**Set problem**
Reproduce everything from the line containing "Shopping at Dublin Dublin (53, 483)" down to the end of the material, substituting "Cookie settings" for "Manage cookies" and leaving all else unchanged.

-- start of Exercise material --

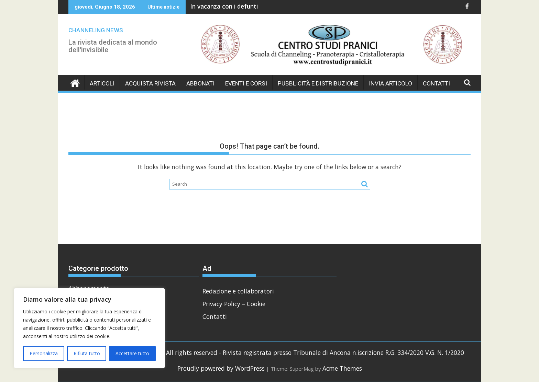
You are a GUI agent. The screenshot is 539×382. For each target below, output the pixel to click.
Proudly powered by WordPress (221, 368)
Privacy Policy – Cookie (233, 304)
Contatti (436, 83)
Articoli (102, 83)
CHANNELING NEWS (95, 30)
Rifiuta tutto (87, 353)
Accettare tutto (132, 353)
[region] (89, 328)
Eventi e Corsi (246, 83)
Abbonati (200, 83)
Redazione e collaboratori (238, 291)
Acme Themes (342, 368)
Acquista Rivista (150, 83)
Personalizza (44, 353)
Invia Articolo (390, 83)
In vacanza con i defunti (224, 6)
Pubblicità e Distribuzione (318, 83)
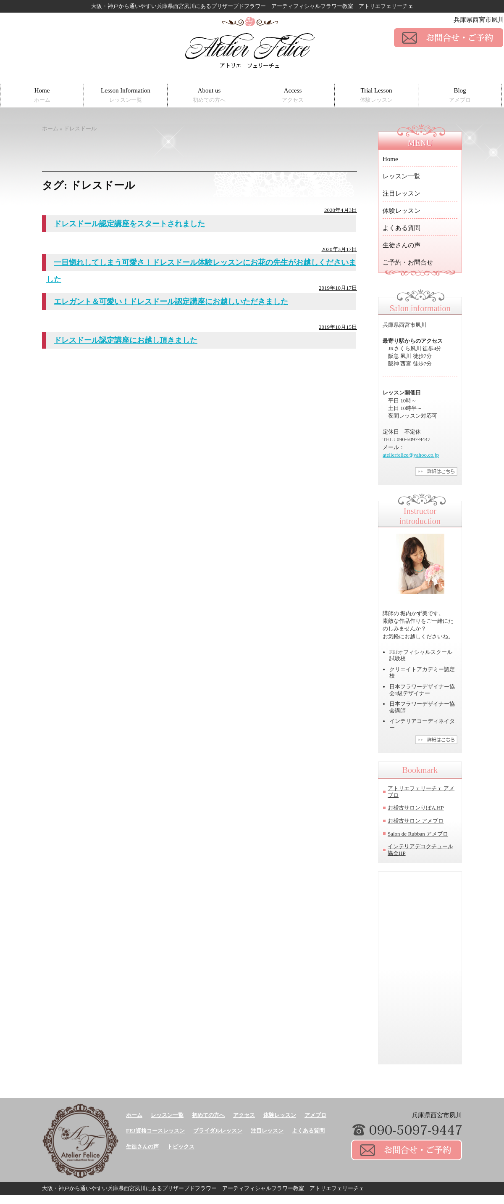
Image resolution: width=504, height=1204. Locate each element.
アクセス (244, 1115)
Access (293, 95)
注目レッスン (401, 193)
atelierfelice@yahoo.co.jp (411, 455)
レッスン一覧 (401, 176)
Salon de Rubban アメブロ (418, 834)
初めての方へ (208, 1115)
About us (209, 95)
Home (42, 95)
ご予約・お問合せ (408, 262)
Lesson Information (125, 95)
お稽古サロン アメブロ (416, 821)
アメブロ (315, 1115)
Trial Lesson (376, 95)
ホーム (134, 1115)
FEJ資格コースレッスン (155, 1130)
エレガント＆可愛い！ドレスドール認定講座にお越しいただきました (171, 301)
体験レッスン (401, 210)
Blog (460, 95)
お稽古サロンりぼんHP (416, 807)
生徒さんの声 (401, 245)
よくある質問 (401, 228)
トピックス (180, 1146)
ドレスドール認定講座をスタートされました (129, 224)
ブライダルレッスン (217, 1130)
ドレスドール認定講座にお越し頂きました (125, 340)
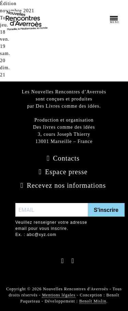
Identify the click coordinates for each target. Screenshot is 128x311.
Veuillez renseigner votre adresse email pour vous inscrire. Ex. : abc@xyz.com (51, 228)
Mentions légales (58, 295)
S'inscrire (106, 210)
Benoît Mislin (92, 301)
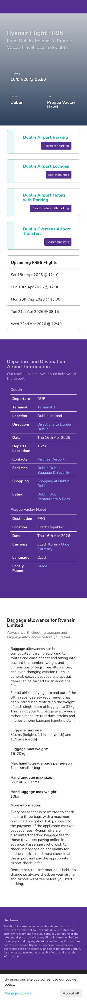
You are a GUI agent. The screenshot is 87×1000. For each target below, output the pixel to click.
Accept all (71, 993)
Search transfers (58, 242)
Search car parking (56, 146)
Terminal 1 (46, 407)
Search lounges (58, 175)
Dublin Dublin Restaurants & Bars (53, 497)
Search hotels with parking (51, 208)
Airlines (44, 459)
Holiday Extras (43, 6)
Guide (42, 566)
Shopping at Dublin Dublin (53, 483)
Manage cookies (18, 993)
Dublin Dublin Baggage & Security (53, 470)
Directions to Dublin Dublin (54, 427)
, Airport (57, 459)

-- end of Exercise material --

**Problem solution**
Shopping at Dublin Dublin (53, 483)
Cookie settings (18, 993)
Dublin Dublin Baggage & Security (53, 470)
Directions to Dublin Dublin (54, 427)
, Airport (57, 459)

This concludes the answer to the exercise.